RALEIGH, N.C. – A longtime coffee shop owner near a dangerous intersection says the city should stop studying the issue and just do something about it.


What You Need To Know

  • The Five Points intersection just northwest of downtown Raleigh saw 248 crashes over a four year period

  • Cars have damaged David Benson's coffee shop twice since it opened in 2004

  • City officials are now studying potential ways to make the intersection safer

  • Glenwood Avenue is a U.S. highway so any changes have to be coordinated with NCDOT

David Benson's coffee shop sits just a few hundred feet north of the Five Points intersection, the namesake of the neighborhood in which it sits. It's the spot where Glenwood Avenue, Fairview Road, Glenn Avenue and West Whitaker Mill Road meet. Each section of road comes in at a slightly different angle.

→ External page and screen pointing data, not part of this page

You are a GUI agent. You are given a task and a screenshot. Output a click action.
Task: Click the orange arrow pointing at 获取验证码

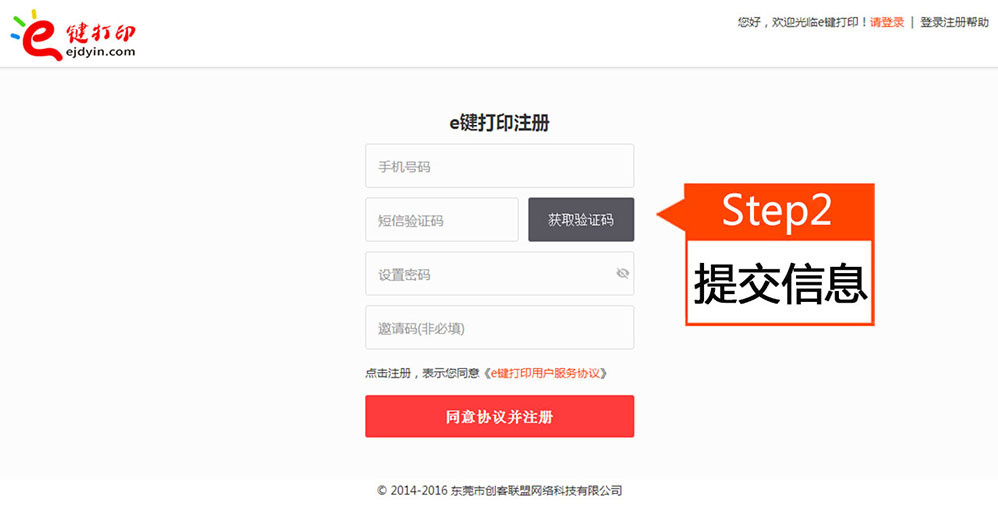[671, 214]
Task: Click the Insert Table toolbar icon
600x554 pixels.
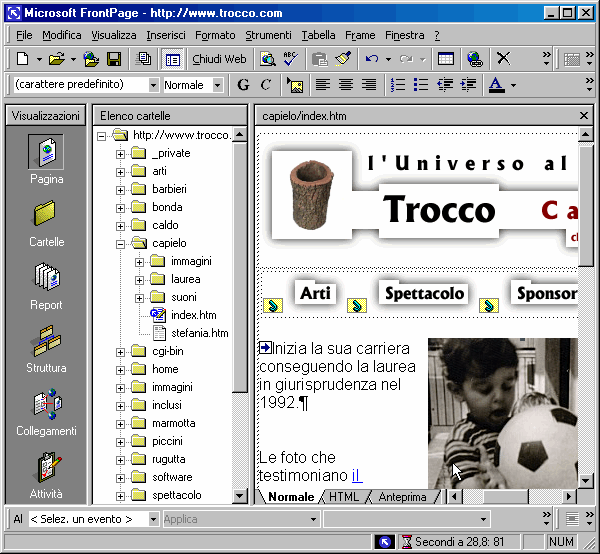Action: pos(446,59)
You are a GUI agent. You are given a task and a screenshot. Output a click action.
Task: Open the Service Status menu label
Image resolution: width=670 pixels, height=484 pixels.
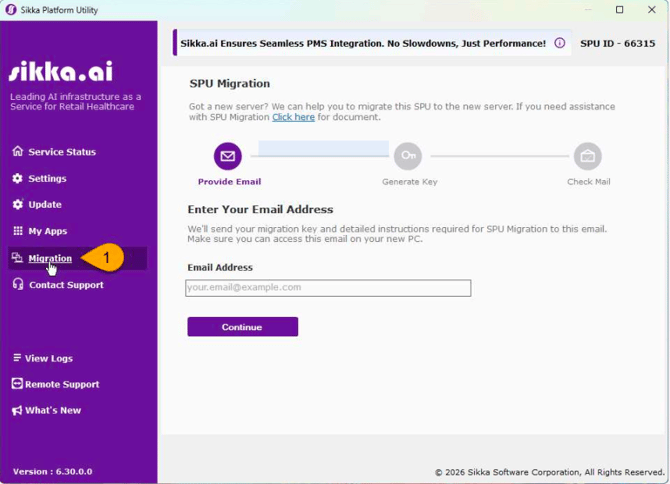pyautogui.click(x=62, y=152)
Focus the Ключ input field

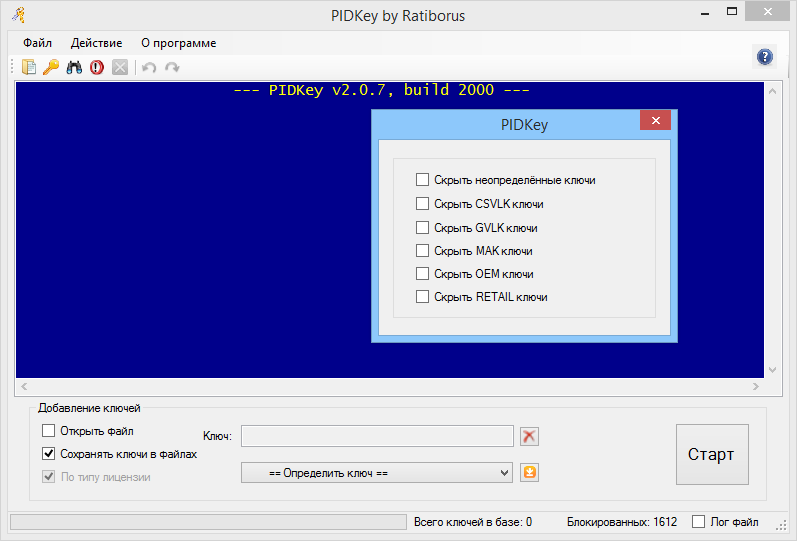pos(377,436)
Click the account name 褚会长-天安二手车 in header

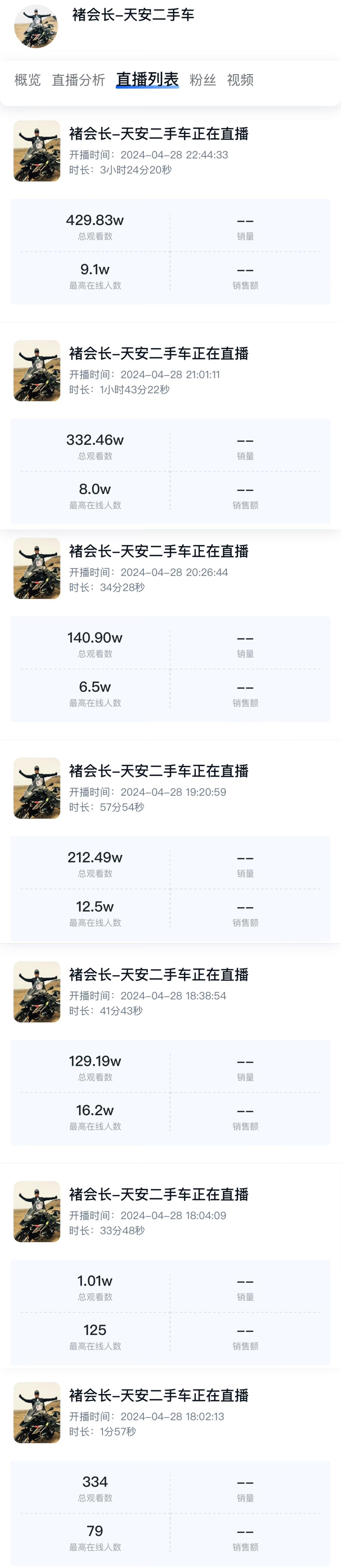coord(133,15)

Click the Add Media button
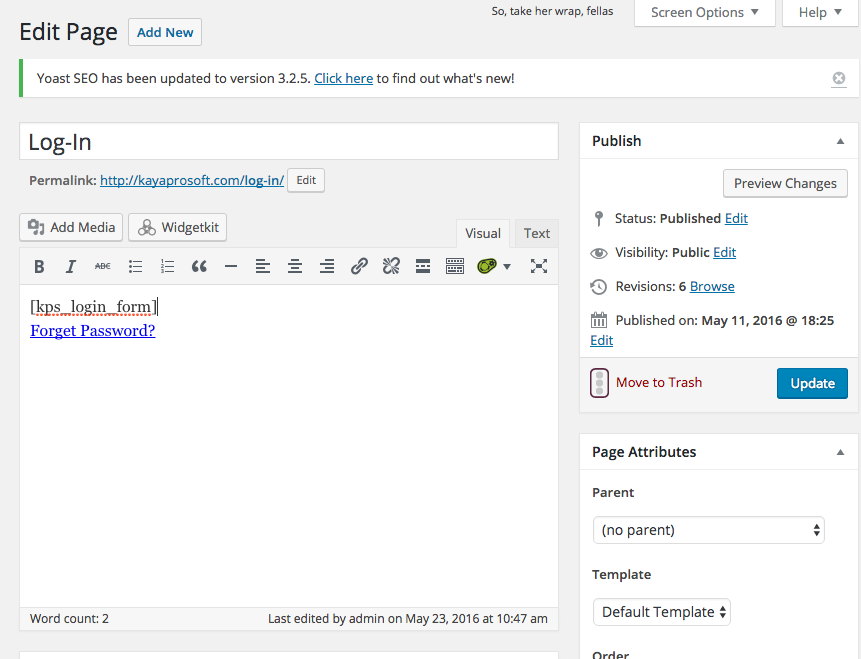tap(71, 227)
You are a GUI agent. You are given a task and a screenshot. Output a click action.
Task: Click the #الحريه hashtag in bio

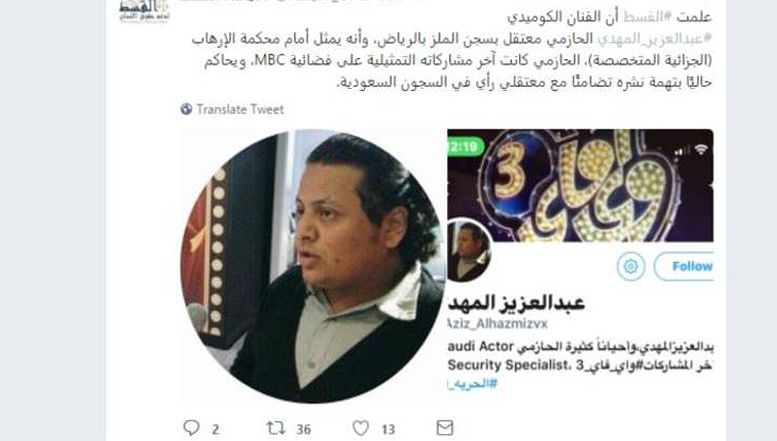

Depending on which direction you're turning, you could end up making a nearly 180-degree turn around a triangular curb. The North Carolina Department of Transportation's figures show the intersection was the site of 248 crashes between May 1, 2017 and April 30 of this year, including one fatal crash.

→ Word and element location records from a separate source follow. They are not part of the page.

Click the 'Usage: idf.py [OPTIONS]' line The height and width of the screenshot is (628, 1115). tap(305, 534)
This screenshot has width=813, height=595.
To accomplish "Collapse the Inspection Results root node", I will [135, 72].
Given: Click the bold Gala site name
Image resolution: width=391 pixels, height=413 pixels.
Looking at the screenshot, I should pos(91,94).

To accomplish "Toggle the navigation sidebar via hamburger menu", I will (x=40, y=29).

Those numbers don't surprise Benson. He says he has witnessed many of those crashes himself.

Benson says for him, the biggest risk comes from drivers speeding south down Glenwood Avenue. On the evening of July 4, a teenage driver plowed through his outdoor dining furniture into an art gallery next door.

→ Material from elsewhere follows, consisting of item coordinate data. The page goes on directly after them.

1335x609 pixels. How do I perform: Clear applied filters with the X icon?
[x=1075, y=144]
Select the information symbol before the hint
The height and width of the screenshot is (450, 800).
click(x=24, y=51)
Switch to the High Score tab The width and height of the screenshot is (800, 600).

He says the damage is currently estimated at $20,000 and the driver's insurance won't pay for it. Not only is it hard for him as a small business owner to come up with that kind of money on short notice, he says it prevents him from hosting customers outside.

David Benson said this crash on July 4 will cost him up to $20,000 in damage. The driver of this car took out his outdoor furniture before hitting an art gallery next door. (Photo from David Benson)

“If my revenue stream is diminished because there's an accident out there and all the chairs are destroyed, then what do I do? I have to work more, get rid of some of the labor I pay, and take their place,” he said.

Five Points lies in city council member David Knight's district. During budget negotiations earlier this year, Knight asked for and got $325,000 to fund a corridor study looking at traffic, amenities and infrastructure around the intersection. Knight says city staff will look at everything from traffic volume to pedestrian patterns.

“We can't piecemeal this thing. The police can't catch every speeder or distracted driver,” he said. “We need to look at this comprehensively.”

Benson says the study seems like a waste of time and money if the city already has crash data. He says city officials can start by doing something simple such as installing speed bumps. As for more permanent solutions, he says he would like to see a traffic circle installed. 

Most traffic entering Five Points has to change angles to continue through.

“That would slow them down coming from the north, and it would certainly slow these people down if they knew about it,” he said.

Knight says the city has to do the study so it can take care of all of the area's problems at once. In addition, Glenwood Avenue is part of U.S. 70 and thus under the jurisdiction of NCDOT, not the city. Still, he says he, too would favor a traffic circle. Knight says he expects the study to take six to nine months.